● **TASK INSTRUCTIONS**
Copy out each of the rows below word for word, keeping every line in its original order.

--- start ---

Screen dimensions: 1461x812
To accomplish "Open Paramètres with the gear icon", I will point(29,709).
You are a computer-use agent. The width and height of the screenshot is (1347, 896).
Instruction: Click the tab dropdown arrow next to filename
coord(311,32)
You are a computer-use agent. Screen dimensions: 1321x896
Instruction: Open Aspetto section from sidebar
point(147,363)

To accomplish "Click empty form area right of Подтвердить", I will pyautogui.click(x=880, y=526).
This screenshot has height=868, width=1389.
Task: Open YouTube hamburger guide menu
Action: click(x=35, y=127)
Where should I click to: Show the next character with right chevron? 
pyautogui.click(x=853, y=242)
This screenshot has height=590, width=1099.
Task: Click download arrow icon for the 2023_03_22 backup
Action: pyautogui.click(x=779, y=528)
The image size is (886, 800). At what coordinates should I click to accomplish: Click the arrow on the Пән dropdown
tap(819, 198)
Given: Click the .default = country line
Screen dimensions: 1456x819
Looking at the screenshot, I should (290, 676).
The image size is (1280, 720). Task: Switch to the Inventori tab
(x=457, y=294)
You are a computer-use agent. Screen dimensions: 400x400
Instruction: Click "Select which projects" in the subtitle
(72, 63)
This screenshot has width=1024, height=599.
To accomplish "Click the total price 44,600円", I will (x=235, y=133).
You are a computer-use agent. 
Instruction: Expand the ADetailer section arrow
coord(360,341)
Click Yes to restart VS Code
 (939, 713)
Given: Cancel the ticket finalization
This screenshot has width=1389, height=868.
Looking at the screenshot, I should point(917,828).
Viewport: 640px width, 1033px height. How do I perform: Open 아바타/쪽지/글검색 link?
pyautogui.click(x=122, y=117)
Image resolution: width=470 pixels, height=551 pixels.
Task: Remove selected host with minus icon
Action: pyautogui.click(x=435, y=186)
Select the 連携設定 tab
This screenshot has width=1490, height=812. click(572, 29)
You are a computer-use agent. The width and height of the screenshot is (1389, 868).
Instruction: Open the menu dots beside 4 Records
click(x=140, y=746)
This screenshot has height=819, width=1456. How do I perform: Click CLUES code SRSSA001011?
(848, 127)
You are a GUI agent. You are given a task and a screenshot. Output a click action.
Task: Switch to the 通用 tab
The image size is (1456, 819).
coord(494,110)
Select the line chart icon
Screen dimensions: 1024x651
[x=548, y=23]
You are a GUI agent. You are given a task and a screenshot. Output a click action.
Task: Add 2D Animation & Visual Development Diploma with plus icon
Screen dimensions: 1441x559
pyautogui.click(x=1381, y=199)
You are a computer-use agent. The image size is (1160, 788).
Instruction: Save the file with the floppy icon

--- end ---

● **SOLUTION TO THIS PROBLEM**
Screen dimensions: 1461x812
To accomplish "Open Paramètres with the gear icon", I will point(29,709).
You are a computer-use agent. The width and height of the screenshot is (1347, 896).
Instruction: Click the tab dropdown arrow next to filename
coord(311,32)
You are a computer-use agent. Screen dimensions: 1321x896
Instruction: Open Aspetto section from sidebar
point(147,363)

To accomplish "Click empty form area right of Подтвердить", I will pyautogui.click(x=880, y=526).
This screenshot has height=868, width=1389.
Task: Open YouTube hamburger guide menu
Action: click(x=35, y=127)
Where should I click to: Show the next character with right chevron? 
pyautogui.click(x=853, y=242)
This screenshot has height=590, width=1099.
Task: Click download arrow icon for the 2023_03_22 backup
Action: pyautogui.click(x=779, y=528)
The image size is (886, 800). At what coordinates should I click to accomplish: Click the arrow on the Пән dropdown
tap(819, 198)
Given: Click the .default = country line
Screen dimensions: 1456x819
Looking at the screenshot, I should (290, 676).
The image size is (1280, 720). Task: Switch to the Inventori tab
(x=457, y=294)
You are a computer-use agent. Screen dimensions: 400x400
Instruction: Click "Select which projects" in the subtitle
(72, 63)
This screenshot has width=1024, height=599.
To accomplish "Click the total price 44,600円", I will (x=235, y=133).
You are a computer-use agent. 
Instruction: Expand the ADetailer section arrow
coord(360,341)
Click Yes to restart VS Code
 (939, 713)
Given: Cancel the ticket finalization
This screenshot has width=1389, height=868.
Looking at the screenshot, I should point(917,828).
Viewport: 640px width, 1033px height. How do I perform: Open 아바타/쪽지/글검색 link?
pyautogui.click(x=122, y=117)
Image resolution: width=470 pixels, height=551 pixels.
Task: Remove selected host with minus icon
Action: pyautogui.click(x=435, y=186)
Select the 連携設定 tab
This screenshot has width=1490, height=812. click(572, 29)
You are a computer-use agent. The width and height of the screenshot is (1389, 868).
Instruction: Open the menu dots beside 4 Records
click(x=140, y=746)
This screenshot has height=819, width=1456. How do I perform: Click CLUES code SRSSA001011?
(848, 127)
You are a GUI agent. You are given a task and a screenshot. Output a click action.
Task: Switch to the 通用 tab
The image size is (1456, 819).
coord(494,110)
Select the line chart icon
Screen dimensions: 1024x651
[x=548, y=23]
You are a GUI agent. You are given a task and a screenshot. Output a click action.
Task: Add 2D Animation & Visual Development Diploma with plus icon
Screen dimensions: 1441x559
pyautogui.click(x=1381, y=199)
You are a computer-use agent. The image size is (1160, 788).
Instruction: Save the file with the floppy icon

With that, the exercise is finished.